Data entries
_ _ _ _

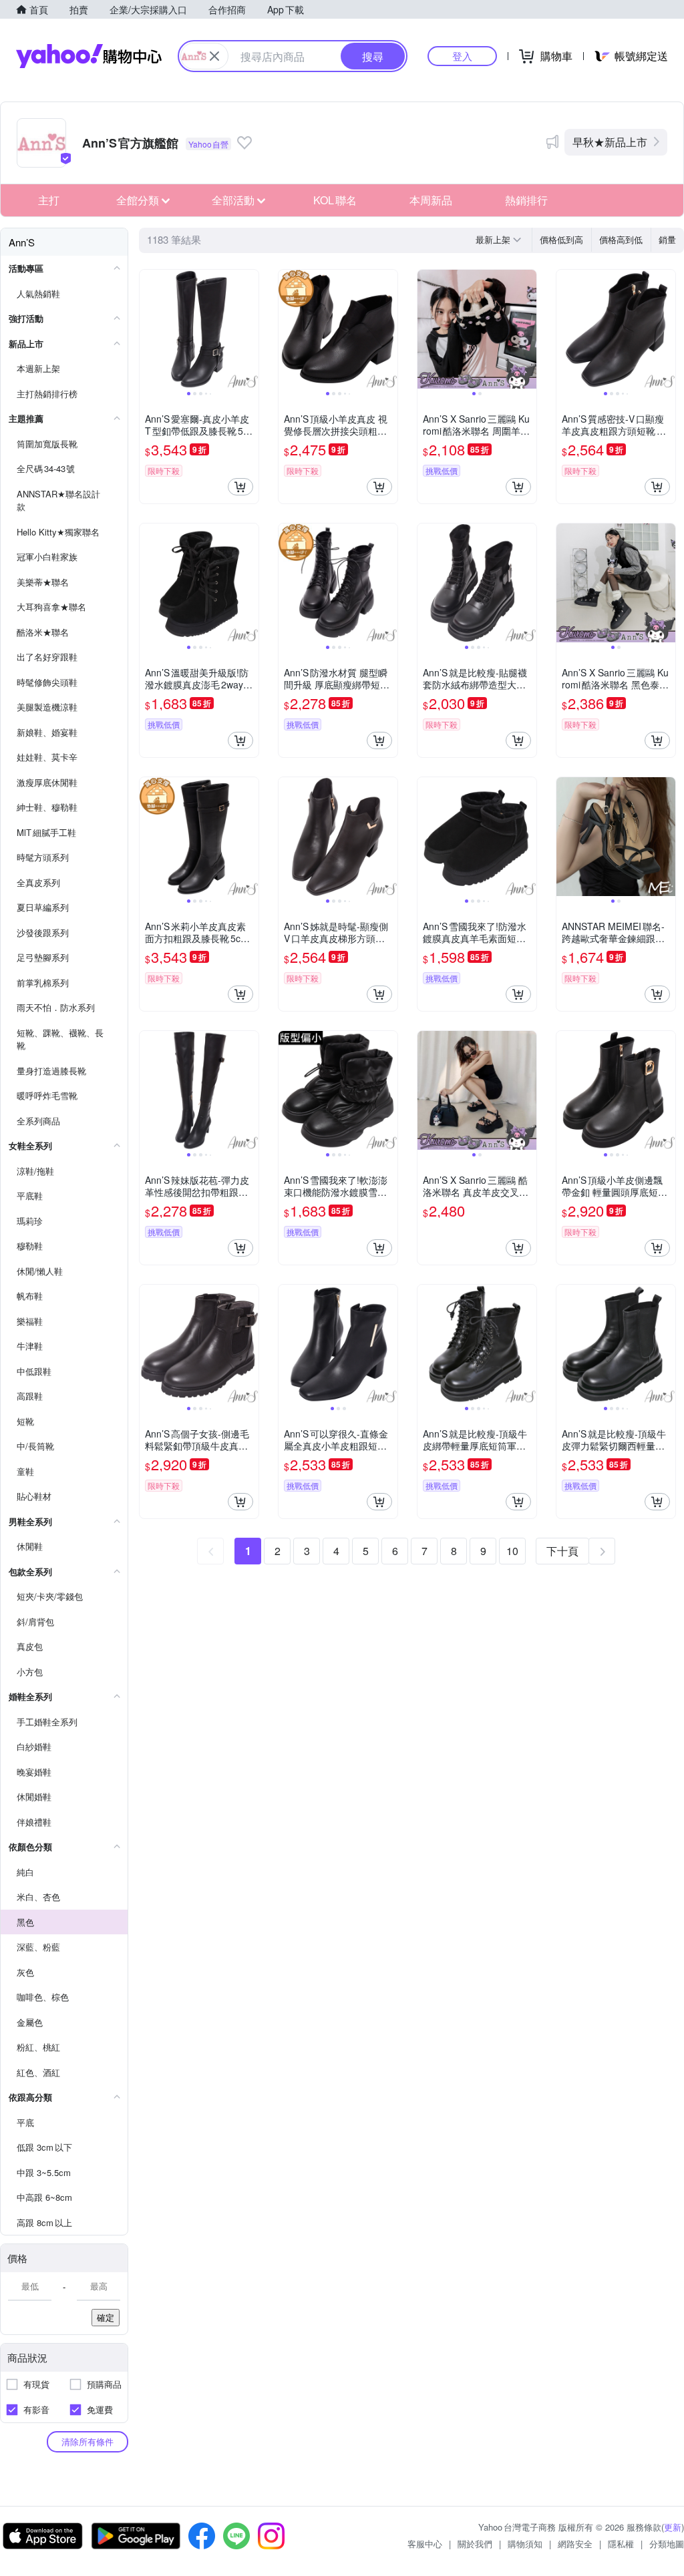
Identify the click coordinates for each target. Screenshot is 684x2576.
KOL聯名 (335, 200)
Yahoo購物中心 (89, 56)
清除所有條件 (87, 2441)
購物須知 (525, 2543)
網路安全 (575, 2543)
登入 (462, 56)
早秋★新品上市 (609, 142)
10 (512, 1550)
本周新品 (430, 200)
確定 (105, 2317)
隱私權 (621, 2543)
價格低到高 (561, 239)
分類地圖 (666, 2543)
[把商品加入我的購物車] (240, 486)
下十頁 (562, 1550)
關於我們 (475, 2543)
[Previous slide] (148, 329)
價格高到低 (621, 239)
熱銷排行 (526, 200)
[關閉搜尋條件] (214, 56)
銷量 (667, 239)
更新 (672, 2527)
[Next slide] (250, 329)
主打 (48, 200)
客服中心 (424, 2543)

_ _ _ _

**Directions:**
Write out all the entries exactly, except for the pictures.

**Task answer:**
Identify the click coordinates for each target. Screenshot is 684x2576.
KOL聯名 (335, 200)
Yahoo購物中心 (89, 56)
清除所有條件 (87, 2441)
購物須知 (525, 2543)
網路安全 (575, 2543)
登入 (462, 56)
早秋★新品上市 (609, 142)
10 (512, 1550)
本周新品 (430, 200)
確定 (105, 2317)
隱私權 (621, 2543)
價格低到高 (561, 239)
分類地圖 (666, 2543)
[把商品加入我的購物車] (240, 486)
下十頁 (562, 1550)
關於我們 (475, 2543)
[Previous slide] (148, 329)
價格高到低 (621, 239)
熱銷排行 (526, 200)
[關閉搜尋條件] (214, 56)
銷量 (667, 239)
更新 (672, 2527)
[Next slide] (250, 329)
主打 (48, 200)
客服中心 (424, 2543)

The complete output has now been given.